▶ _Task brief_
Copy the listing below word for word, from the line containing "1506x812 pixels." down through the end of the listing, both ends included. Leave the pictures out.

___ Task input ___

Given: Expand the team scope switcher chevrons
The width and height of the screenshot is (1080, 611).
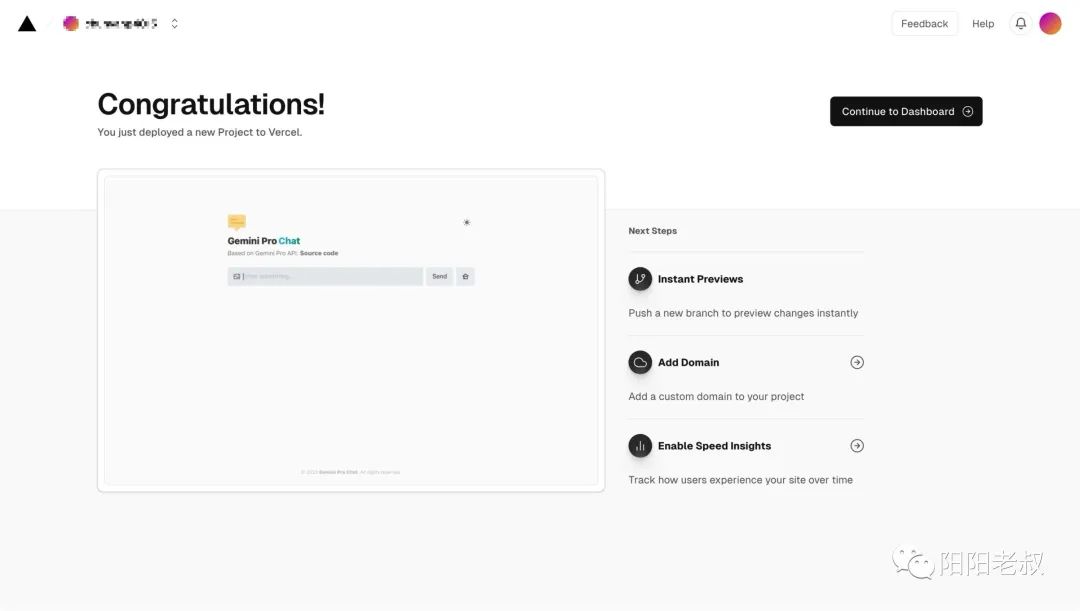Looking at the screenshot, I should point(175,24).
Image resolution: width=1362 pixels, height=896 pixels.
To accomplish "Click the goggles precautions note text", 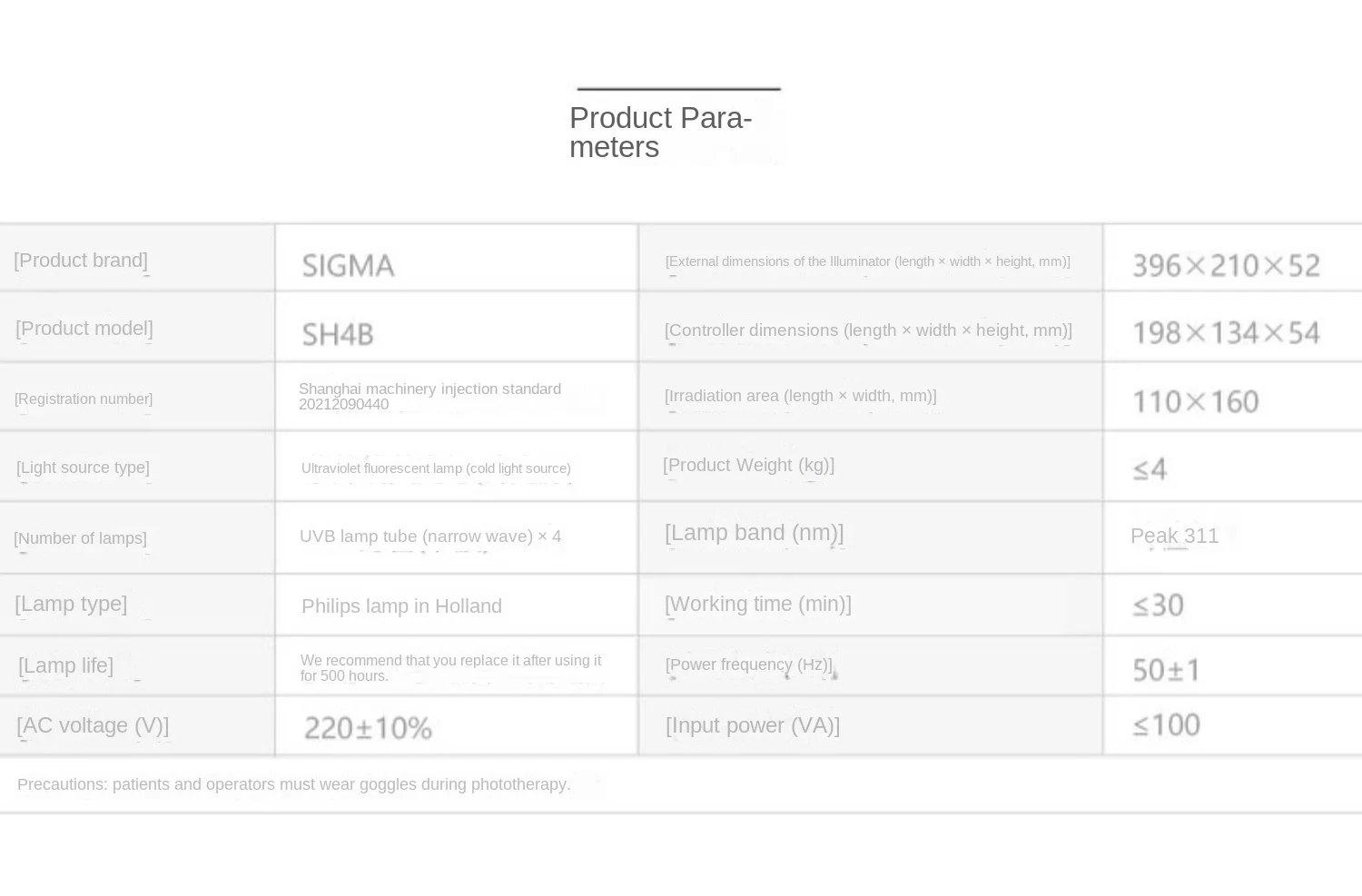I will point(293,784).
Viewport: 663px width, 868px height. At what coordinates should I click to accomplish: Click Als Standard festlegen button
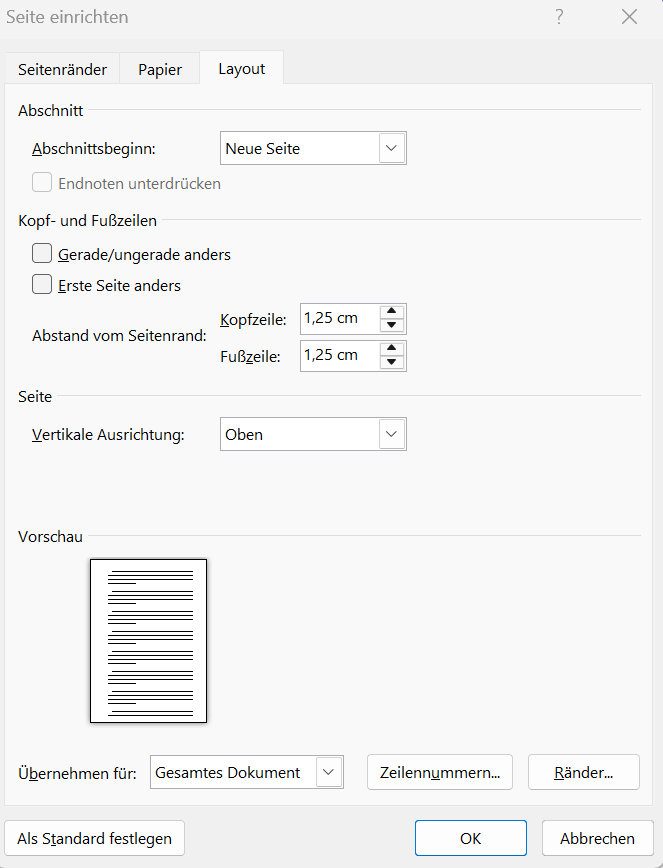click(95, 839)
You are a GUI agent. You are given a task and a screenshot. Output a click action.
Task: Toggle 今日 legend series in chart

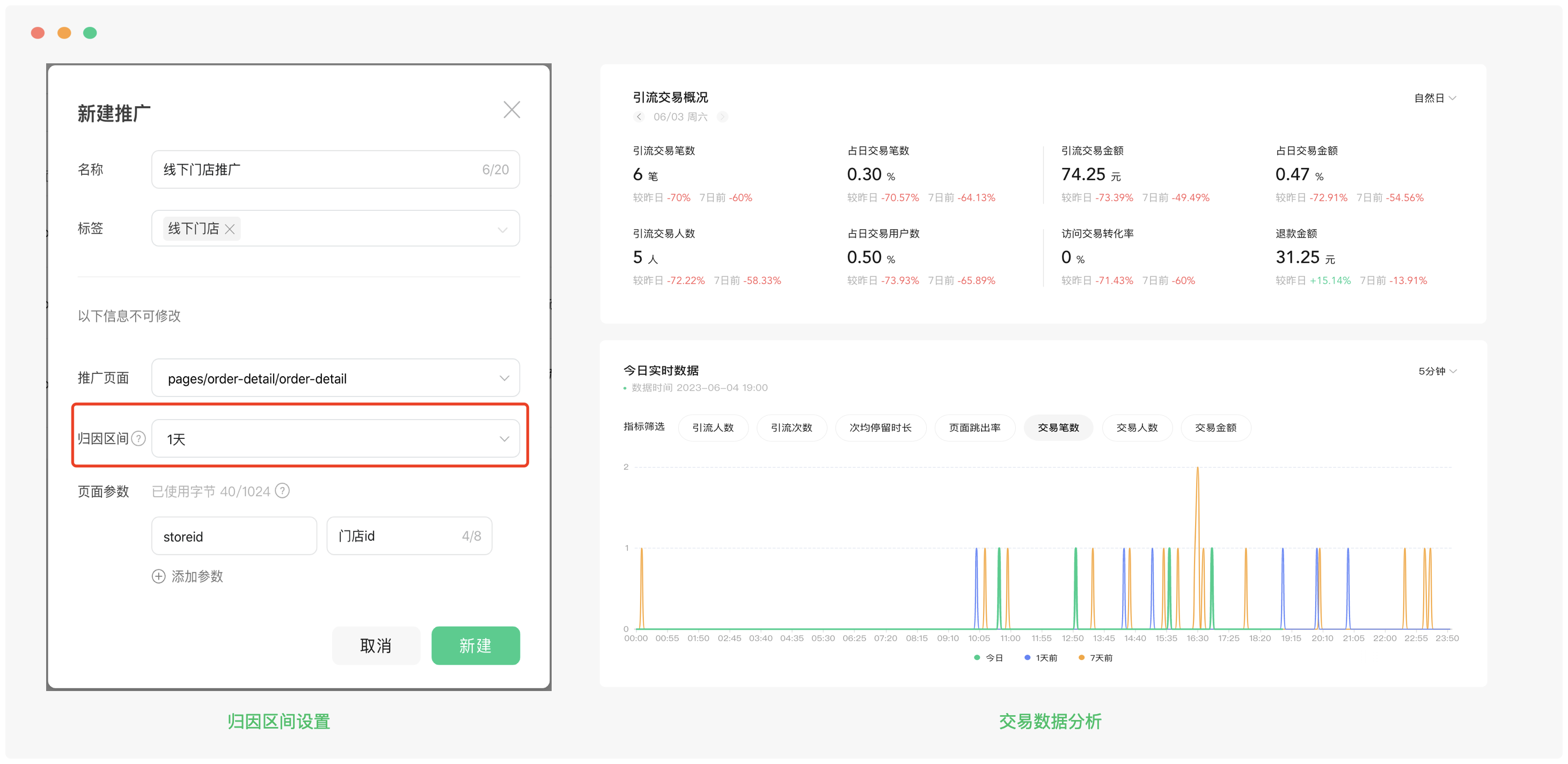988,657
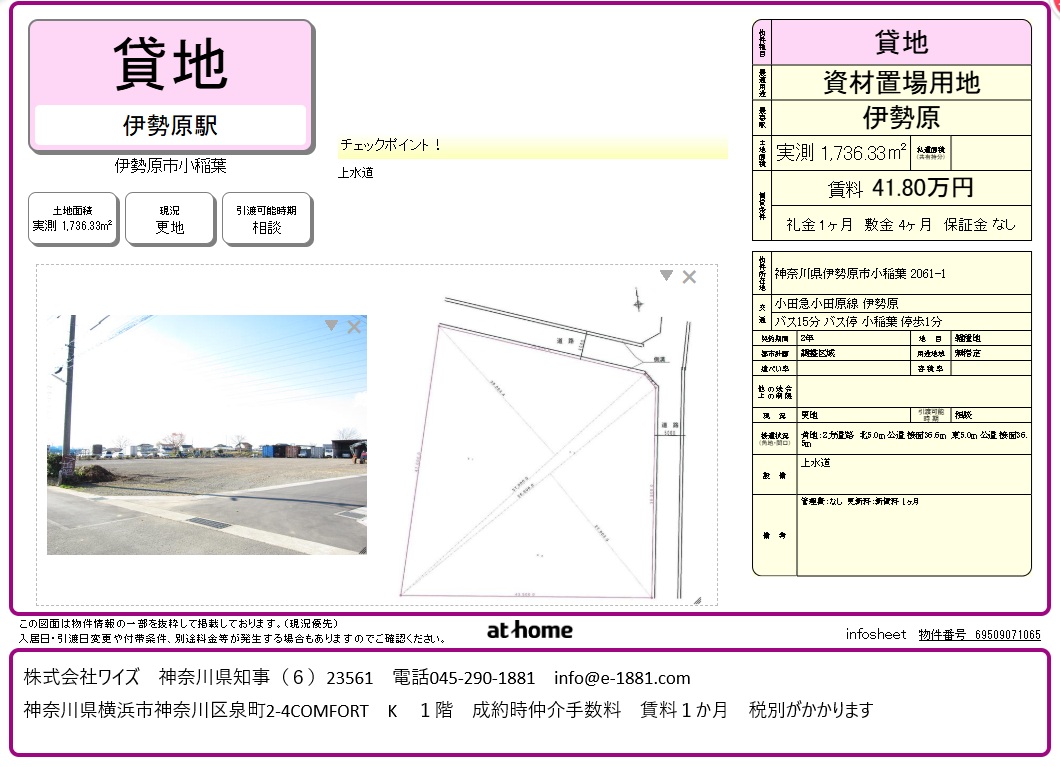The image size is (1060, 767).
Task: Open dropdown arrow on the land photo
Action: (x=332, y=325)
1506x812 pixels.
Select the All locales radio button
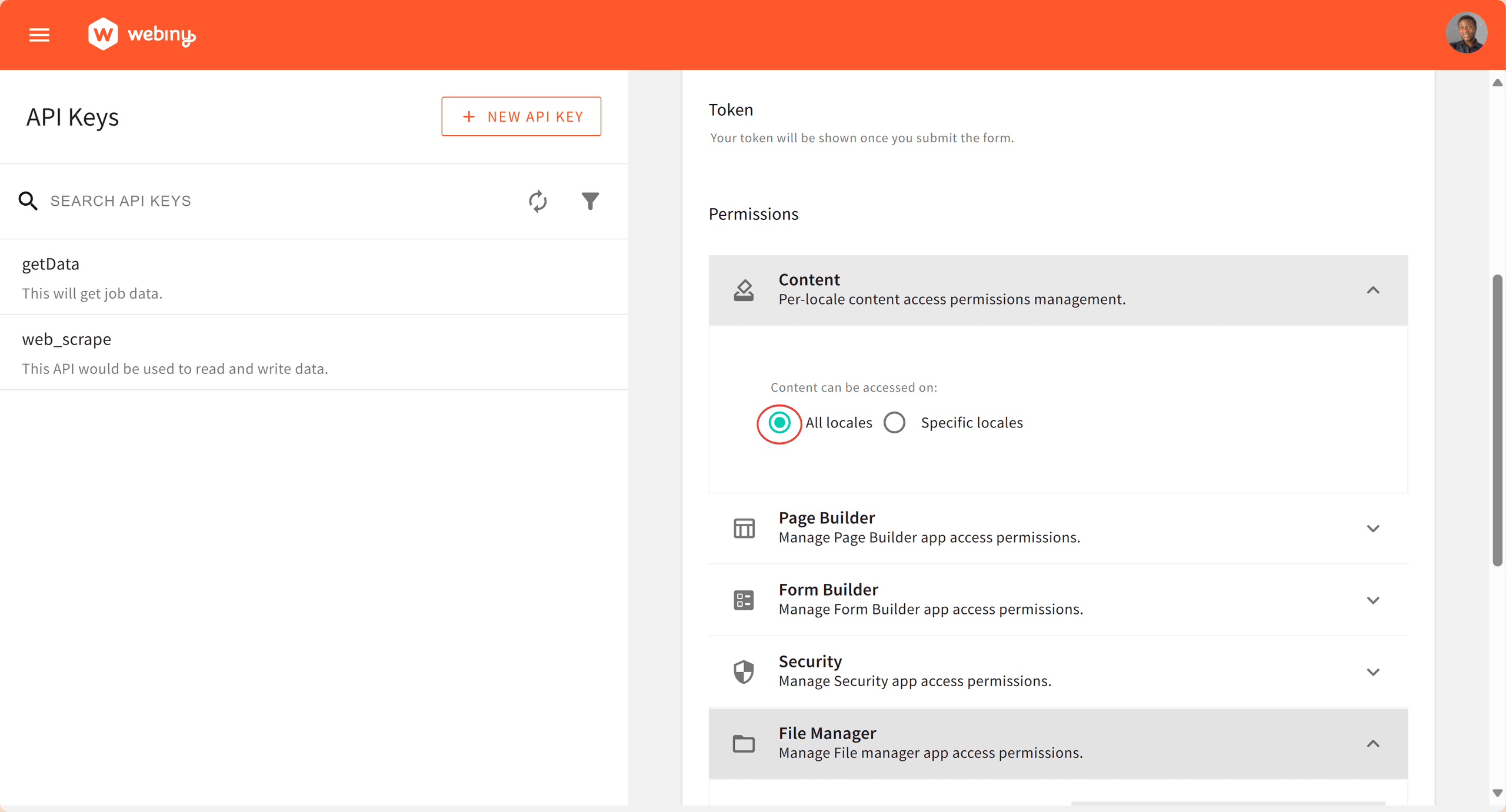[779, 423]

___

▶ _The output_
1506x812 pixels.
Select the All locales radio button
[779, 423]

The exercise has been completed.